Food safety is a very important issue for Metsä Board, as our boards are used all around the world for food packaging. We were concerned when we learnt about the possible harmful effects of mineral oil migration from recycled fibre based packaging into foodstuffs. Now, its prevention is the objective of the proposed 21st German Consumer Goods Ordinance.
Scope of the Ordinance
Early drafts suggested that more than recycled fibre packaging material might be covered by the Ordinance. We now learn, however, that in its third draft only recycled fibre based boards and papers used for food packaging are covered, with specifications laid down for acceptability.
Boards and papers for food contact must not contain more than defined limits of Mineral Oil Saturated Hydrocarbons (MOSH) or Mineral Oil Aromatic Hydrocarbons (MOAH). If material exceeds the limits, food producers must document how they ensure migration of mineral oils into food is below a certain value.
We understand that in practice this would require a functional barrier against mineral oils when food packaging uses recycled boards, except in the special case of frozen food or for limited storage time.
No unnecessary barriers for our boards
This is good news for our customers, because they won’t face the disadvantages of adding a barrier to our boards to avoid mineral oil contamination, even for direct contact with food.
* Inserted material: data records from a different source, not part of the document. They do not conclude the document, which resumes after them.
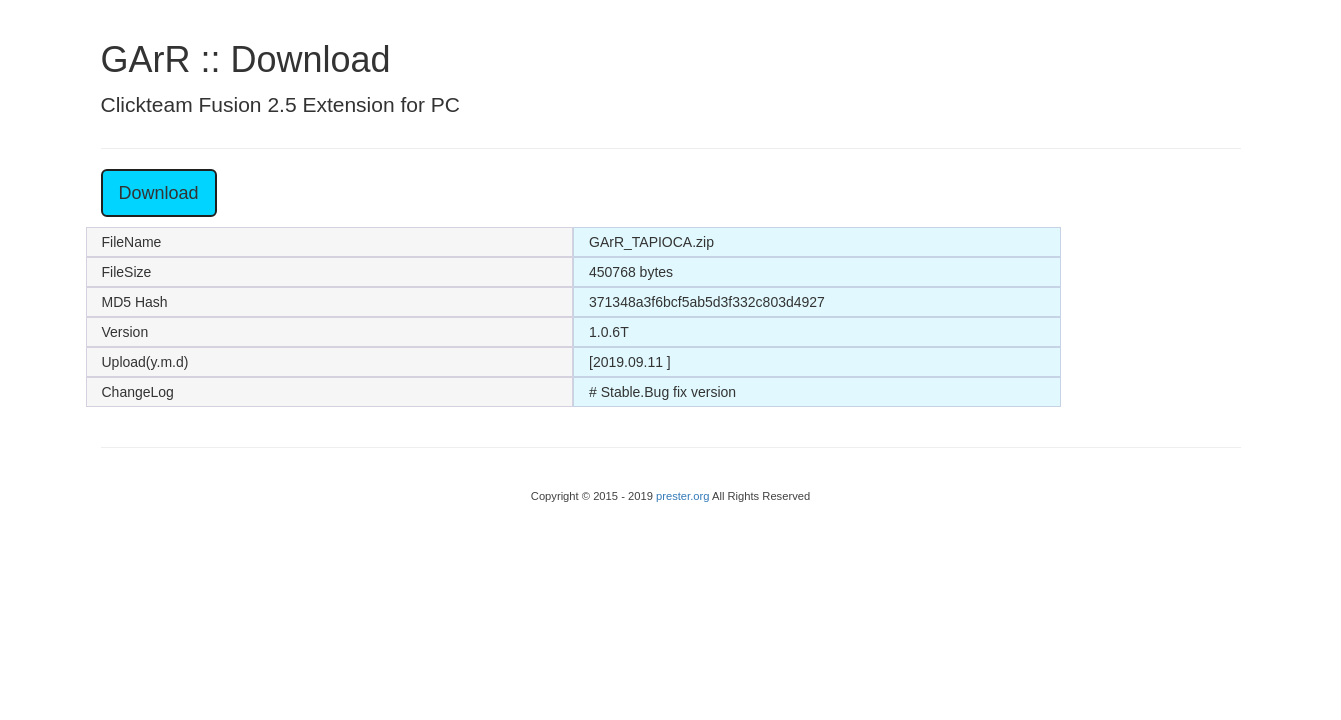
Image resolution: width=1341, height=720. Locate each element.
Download (159, 193)
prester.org (684, 496)
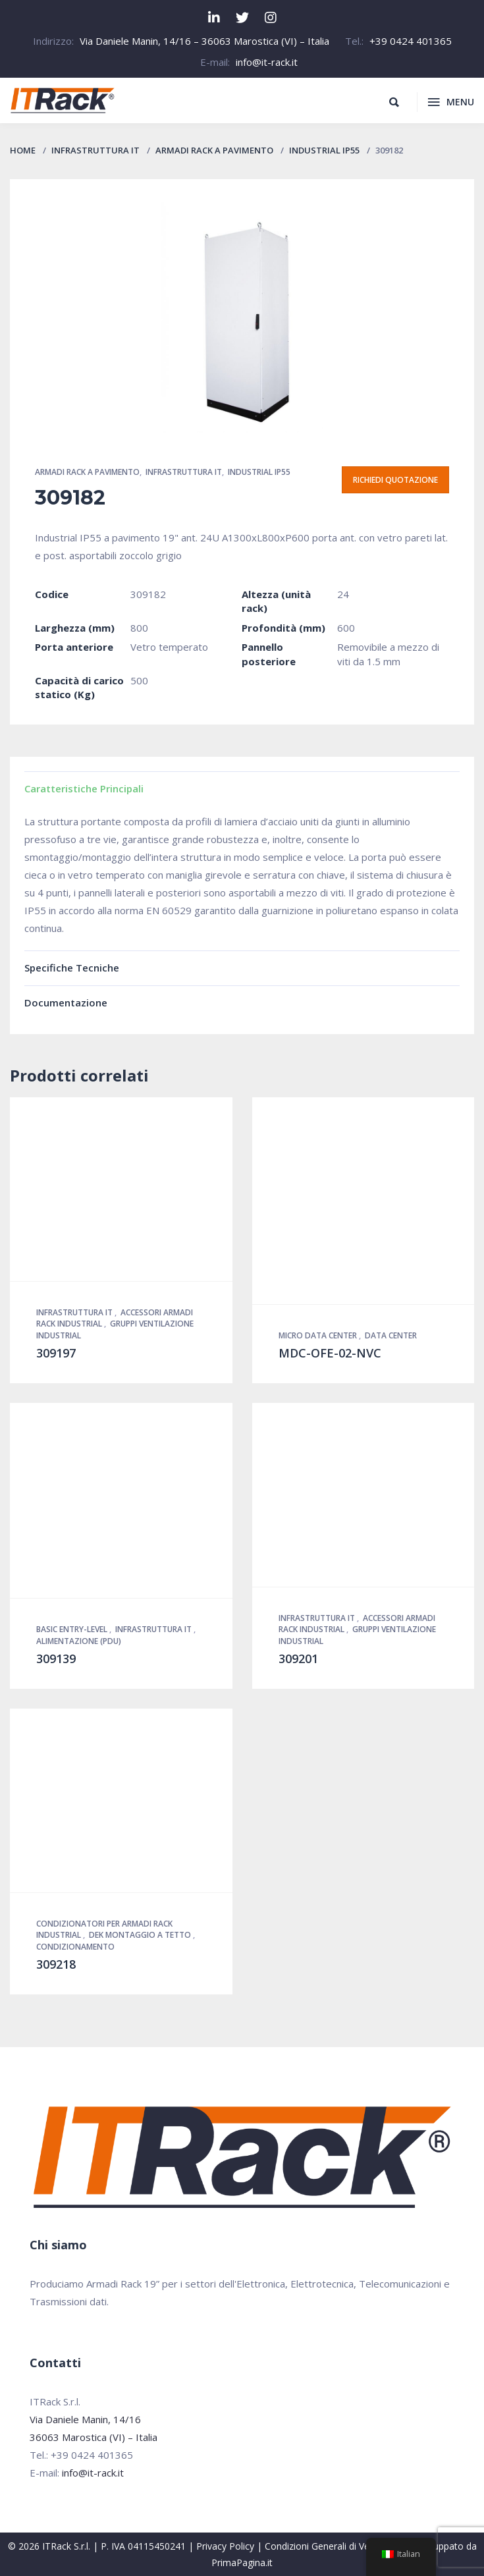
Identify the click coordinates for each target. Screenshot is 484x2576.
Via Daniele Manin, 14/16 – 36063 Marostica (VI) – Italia (204, 40)
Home (23, 150)
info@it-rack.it (267, 62)
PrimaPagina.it (242, 2562)
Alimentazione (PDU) (78, 1641)
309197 (56, 1353)
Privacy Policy (225, 2546)
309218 (56, 1964)
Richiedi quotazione (395, 479)
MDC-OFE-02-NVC (330, 1353)
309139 (56, 1658)
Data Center (391, 1335)
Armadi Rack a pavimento (214, 150)
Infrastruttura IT (95, 150)
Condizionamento (75, 1946)
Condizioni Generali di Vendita (327, 2546)
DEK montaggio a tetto (141, 1934)
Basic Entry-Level (72, 1629)
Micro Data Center (319, 1335)
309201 (298, 1658)
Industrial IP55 (324, 150)
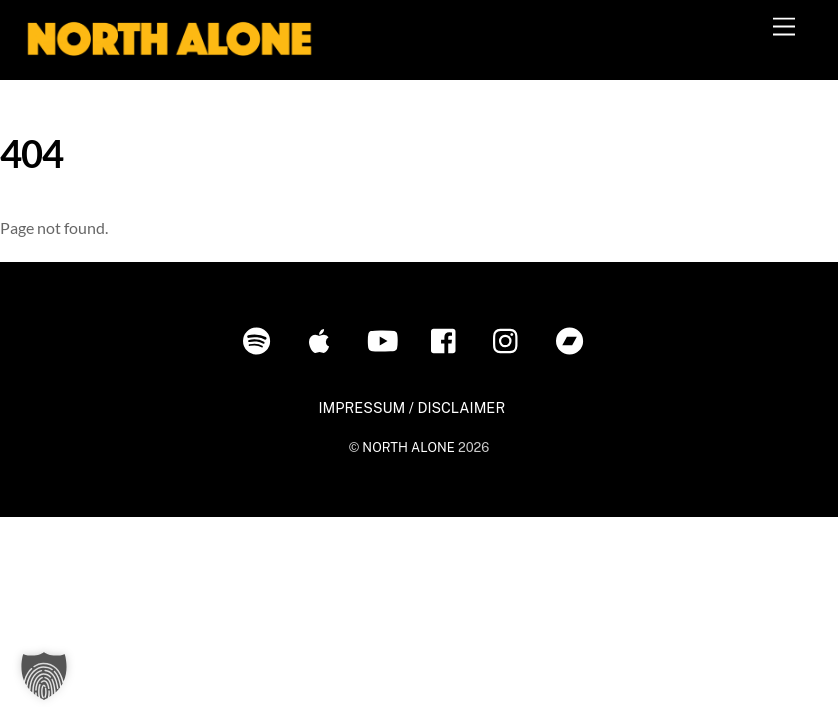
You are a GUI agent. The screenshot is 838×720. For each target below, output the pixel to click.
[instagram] (510, 339)
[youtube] (385, 339)
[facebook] (448, 339)
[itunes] (323, 339)
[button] (44, 676)
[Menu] (784, 27)
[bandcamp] (573, 339)
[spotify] (260, 339)
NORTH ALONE (408, 447)
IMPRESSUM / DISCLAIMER (411, 407)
As well as extra cost, barriers mean paper and board cannot be recycled as easily, and may add to confusion over what packaging is suitable for recycling. Of course, there are still reasons to use a barrier with our boards, such as for liquids or moist or fatty foodstuffs.
All our boards are clean and safe for packaging consumer foods because all their raw materials are traceable, including fresh fibres back to source in sustainably managed northern forests. Unlike recycled boards, they contain no printing inks or other substances containing mineral oils.
Through our own research (see Pirita Suortamo’s blog 11 March 2014) we also found there is no threat from ’indirect migration’, where mineral oils might migrate from, say, recycled transport packaging and on through a fresh fibre carton into food.
The commenting phase of the Ordinance ended on 17th September, and further stages involving EU ratification will last up to six months. So the earliest date for implementation would be early 2015, followed by a transition period.
Where our health is concerned, no steps are too many. While the public has a right to trust the packaging industry, legislation is helpful in enforcing good practice. So brand owners and converters need to be aware of the implications of the Ordinance, and factor them in when it comes to choosing recycled or fresh fibre boards for food packaging.